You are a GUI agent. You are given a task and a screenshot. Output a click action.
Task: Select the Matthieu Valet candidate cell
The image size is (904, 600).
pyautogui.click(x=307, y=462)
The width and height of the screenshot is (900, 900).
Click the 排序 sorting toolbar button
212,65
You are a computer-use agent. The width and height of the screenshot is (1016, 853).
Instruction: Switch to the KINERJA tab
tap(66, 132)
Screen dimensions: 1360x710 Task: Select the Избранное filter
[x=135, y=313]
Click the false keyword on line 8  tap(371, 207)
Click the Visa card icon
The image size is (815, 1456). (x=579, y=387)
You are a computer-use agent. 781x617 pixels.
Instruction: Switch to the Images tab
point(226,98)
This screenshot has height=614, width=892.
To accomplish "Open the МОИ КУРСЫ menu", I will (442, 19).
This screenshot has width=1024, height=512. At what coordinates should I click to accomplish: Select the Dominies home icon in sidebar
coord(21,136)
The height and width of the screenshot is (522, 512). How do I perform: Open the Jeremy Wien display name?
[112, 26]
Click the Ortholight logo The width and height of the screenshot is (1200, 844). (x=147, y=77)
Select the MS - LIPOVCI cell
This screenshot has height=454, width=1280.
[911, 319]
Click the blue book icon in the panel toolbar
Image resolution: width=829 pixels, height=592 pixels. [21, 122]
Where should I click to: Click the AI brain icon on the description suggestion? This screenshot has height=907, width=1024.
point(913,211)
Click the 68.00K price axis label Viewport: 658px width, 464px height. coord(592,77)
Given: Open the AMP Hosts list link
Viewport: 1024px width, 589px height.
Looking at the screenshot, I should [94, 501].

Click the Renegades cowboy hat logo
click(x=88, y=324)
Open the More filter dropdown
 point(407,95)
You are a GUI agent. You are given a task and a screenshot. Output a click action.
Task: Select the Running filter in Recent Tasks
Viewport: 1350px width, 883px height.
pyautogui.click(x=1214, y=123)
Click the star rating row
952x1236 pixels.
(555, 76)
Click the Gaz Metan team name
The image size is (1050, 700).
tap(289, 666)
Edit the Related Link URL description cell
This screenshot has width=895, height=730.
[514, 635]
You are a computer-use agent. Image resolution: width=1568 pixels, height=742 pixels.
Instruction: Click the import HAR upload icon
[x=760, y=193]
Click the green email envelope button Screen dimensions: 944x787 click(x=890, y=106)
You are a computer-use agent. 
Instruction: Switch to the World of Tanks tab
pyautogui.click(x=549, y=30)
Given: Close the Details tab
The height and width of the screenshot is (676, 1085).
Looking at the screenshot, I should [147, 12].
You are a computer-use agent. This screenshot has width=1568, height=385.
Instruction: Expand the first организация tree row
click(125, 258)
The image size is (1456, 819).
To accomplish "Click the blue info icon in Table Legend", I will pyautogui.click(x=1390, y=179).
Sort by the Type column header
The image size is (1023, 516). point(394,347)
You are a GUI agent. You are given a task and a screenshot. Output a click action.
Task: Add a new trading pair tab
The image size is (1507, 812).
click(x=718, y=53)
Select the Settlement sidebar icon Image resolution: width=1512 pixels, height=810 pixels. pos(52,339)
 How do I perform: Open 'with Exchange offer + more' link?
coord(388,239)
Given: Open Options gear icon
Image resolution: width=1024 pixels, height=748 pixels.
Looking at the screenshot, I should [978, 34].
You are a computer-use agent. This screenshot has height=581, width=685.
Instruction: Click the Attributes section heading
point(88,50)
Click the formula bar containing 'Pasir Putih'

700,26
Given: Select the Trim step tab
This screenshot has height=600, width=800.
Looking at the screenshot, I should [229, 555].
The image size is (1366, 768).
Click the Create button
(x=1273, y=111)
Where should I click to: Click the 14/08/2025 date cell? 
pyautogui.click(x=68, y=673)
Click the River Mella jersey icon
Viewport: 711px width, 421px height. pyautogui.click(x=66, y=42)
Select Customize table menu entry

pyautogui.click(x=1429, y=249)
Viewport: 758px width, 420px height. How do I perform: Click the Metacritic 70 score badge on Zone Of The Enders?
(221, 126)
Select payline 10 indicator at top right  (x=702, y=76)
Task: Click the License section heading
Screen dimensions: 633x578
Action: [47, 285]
________________________________________
BRIEF: In the records above, some lines hold the word "agent". Say how many, and nothing more.

COMPLETED TASK: 9